She said there is no estimate yet on how much the new revenue forecast will come down, if it does, and that won’t be decided officially until March 1.

“We’ve got to look at the whole picture,” said Mike Allen, the chief economist for the Maine Revenue Service. “We just don’t know at this point,” whether signs of a slower economy will affect revenue projections for the supplemental budget.

Allen said the revenue forecasting committee last week got news of new income and employment data that showed New England, including Maine, didn’t do as well in 2005 as the initial data seemed to indicate. And that could affect projections for the future.

“New England in particular seems to have slowed relative to the rest of the nation,” said Allen, speculating that rising energy prices hit the area hard.

Revenue forecasters increased revenue projections at the end of last year, predicting a $112 million boost in income tax revenue attributed largely to continued strong capital gains by the state’s wealthiest residents; a $92 million increase in corporate income tax, attributed to better business profits by the state’s larger companies; and, a $39 million increase in estate taxes, collected after an owner dies. Some of those increases were offset by lower than expected sales taxes.

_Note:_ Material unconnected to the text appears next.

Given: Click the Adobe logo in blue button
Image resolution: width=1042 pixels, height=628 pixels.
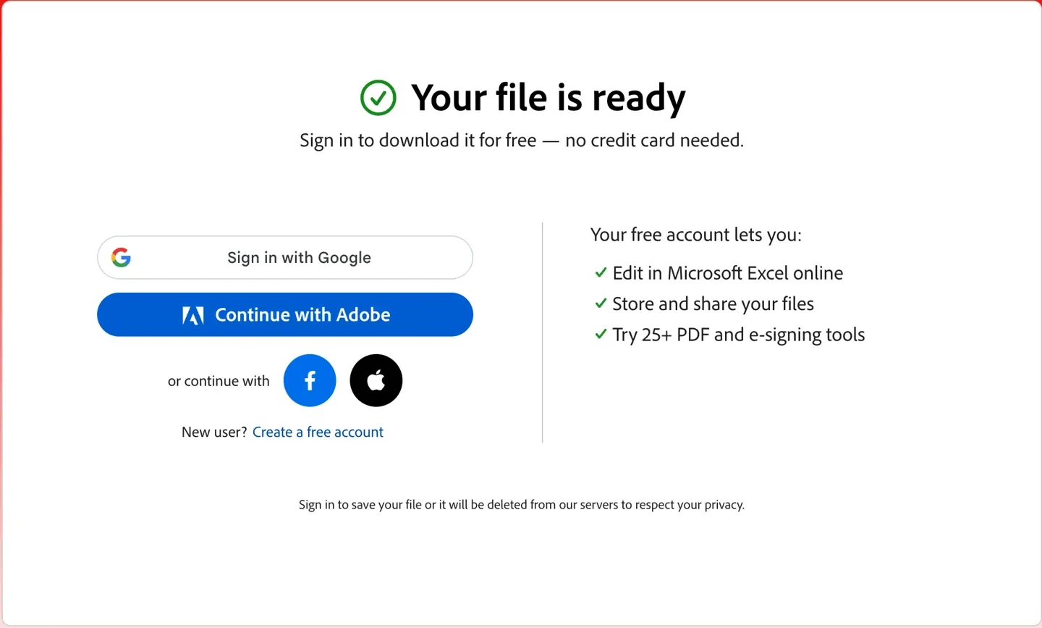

The money is all earmarked in the supplemental budget, which includes $70 million in spending related to the Department of Health and Human Services, Medicaid and the Medicare Part D prescription drug program; $42 million in funding for schools; increased fuel and utility costs across state government; and, a number of targeted allocations ranging from $500,000 for cultural programs to exempting military pensions to attract more retirees to the state.